Unless the rails are elevated or put below ground like other sections of the project, they say the line will create an unacceptable risk for pedestrians and motorists, especially when students head to class in the morning and leave campus in the afternoon. The school has about 1,600 pupils.

At a recent public hearing at Dorsey, some activists and residents from the predominantly black neighborhood also bristled when whites from the Westside turned out to voice their support for the line and its safety features.

"I've noticed lots of whites coming into the community to tell us how to live," testified Clint Simmons, one of 300 to 400 people who crowded into the school's cafeteria and an annex reserved for the hearing.
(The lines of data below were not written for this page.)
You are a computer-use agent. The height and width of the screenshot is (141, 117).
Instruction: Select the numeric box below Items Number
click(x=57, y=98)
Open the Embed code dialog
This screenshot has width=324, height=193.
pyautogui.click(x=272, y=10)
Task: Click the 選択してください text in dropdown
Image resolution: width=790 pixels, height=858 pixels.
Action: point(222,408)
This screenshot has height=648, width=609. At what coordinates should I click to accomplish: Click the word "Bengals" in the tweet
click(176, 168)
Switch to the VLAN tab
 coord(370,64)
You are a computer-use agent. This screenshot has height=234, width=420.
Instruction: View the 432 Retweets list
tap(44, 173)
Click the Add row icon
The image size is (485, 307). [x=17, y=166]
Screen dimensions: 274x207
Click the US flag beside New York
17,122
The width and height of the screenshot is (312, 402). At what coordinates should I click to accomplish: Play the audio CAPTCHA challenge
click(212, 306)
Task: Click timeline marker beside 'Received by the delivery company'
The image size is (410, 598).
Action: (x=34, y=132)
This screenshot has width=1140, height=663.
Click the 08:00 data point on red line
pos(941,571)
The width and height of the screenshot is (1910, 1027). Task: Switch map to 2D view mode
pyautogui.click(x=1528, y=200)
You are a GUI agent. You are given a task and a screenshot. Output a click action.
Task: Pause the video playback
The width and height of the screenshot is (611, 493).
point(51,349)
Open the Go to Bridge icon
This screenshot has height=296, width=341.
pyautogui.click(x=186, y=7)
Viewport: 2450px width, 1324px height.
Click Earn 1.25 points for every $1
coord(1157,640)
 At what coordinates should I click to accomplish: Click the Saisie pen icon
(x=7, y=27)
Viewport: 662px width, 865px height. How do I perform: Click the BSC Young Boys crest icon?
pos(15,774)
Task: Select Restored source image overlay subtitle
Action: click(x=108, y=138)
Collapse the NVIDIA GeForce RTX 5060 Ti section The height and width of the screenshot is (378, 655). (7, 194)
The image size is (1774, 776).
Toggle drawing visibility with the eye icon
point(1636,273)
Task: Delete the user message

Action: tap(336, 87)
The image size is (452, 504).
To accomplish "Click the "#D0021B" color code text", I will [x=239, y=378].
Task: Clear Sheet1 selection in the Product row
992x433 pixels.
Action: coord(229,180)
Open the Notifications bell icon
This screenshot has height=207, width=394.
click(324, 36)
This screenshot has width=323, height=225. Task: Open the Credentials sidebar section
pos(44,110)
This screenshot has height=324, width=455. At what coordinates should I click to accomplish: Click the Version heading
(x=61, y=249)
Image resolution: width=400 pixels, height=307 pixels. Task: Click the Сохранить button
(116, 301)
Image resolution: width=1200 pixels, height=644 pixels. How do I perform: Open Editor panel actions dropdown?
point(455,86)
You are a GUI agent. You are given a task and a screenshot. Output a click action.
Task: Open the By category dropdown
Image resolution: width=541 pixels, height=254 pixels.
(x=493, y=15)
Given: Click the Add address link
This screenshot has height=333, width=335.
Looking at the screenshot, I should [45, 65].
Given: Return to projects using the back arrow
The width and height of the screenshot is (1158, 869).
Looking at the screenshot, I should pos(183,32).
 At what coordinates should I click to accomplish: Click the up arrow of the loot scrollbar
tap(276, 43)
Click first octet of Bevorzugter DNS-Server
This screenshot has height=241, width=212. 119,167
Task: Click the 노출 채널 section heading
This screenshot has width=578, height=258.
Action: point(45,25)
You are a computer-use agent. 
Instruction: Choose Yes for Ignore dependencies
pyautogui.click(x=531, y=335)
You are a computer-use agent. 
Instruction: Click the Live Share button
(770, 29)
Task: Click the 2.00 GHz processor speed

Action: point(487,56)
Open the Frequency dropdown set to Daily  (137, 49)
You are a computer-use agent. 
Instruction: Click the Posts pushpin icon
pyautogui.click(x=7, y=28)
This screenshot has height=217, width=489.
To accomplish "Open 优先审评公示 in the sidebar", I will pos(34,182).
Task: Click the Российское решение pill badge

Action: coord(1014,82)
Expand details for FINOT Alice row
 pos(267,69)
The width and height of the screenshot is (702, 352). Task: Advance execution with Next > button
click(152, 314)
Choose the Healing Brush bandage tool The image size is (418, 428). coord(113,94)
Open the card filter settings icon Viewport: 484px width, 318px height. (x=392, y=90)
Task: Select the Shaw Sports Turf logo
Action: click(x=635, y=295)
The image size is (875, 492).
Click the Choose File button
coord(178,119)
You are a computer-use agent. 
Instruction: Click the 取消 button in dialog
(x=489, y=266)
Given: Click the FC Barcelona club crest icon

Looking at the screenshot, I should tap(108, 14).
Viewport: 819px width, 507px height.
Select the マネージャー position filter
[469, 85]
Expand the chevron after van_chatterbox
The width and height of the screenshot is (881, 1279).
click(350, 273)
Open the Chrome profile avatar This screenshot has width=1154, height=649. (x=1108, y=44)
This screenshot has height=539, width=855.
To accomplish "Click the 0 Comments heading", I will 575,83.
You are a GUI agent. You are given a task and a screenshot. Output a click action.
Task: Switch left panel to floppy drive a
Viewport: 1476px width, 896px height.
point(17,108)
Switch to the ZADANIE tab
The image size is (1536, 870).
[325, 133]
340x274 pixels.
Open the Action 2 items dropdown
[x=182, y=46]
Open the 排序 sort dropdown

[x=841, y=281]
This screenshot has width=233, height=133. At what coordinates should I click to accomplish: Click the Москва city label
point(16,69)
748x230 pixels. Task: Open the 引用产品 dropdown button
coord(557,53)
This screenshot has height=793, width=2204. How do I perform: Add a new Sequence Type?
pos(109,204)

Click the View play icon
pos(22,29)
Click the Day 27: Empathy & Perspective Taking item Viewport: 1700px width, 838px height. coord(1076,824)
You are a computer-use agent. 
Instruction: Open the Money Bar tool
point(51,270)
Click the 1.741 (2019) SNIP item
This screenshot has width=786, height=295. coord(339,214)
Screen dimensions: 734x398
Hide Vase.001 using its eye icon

Critics of the project are concerned because at certain times of the day, hundreds of Dorsey students cross Exposition at Farmdale as parents drive past on their way to pick up or drop off their children. Plans call for light-rail trains to pass through the intersection every few minutes.

"All it would take is one car making a wrong turn at the wrong time and it would go right into a group of 100 students," said Damien Goodmon, a community activist who chairs The Fix Expo Campaign, a coalition of community organizations, Dorsey alumni and civil rights groups.

If done today, the estimated cost to put the line underground at Farmdale would be at least $100 million, and an elevated section would cost at least $30 million. The amount does not include $1 million for every month of delay completing the project.

Trying to ease neighborhood concerns, the Expo Construction Authority revised its original plan for the Farmdale grade crossing and submitted it for approval to the California Public Utilities Commission, which regulates certain rail issues.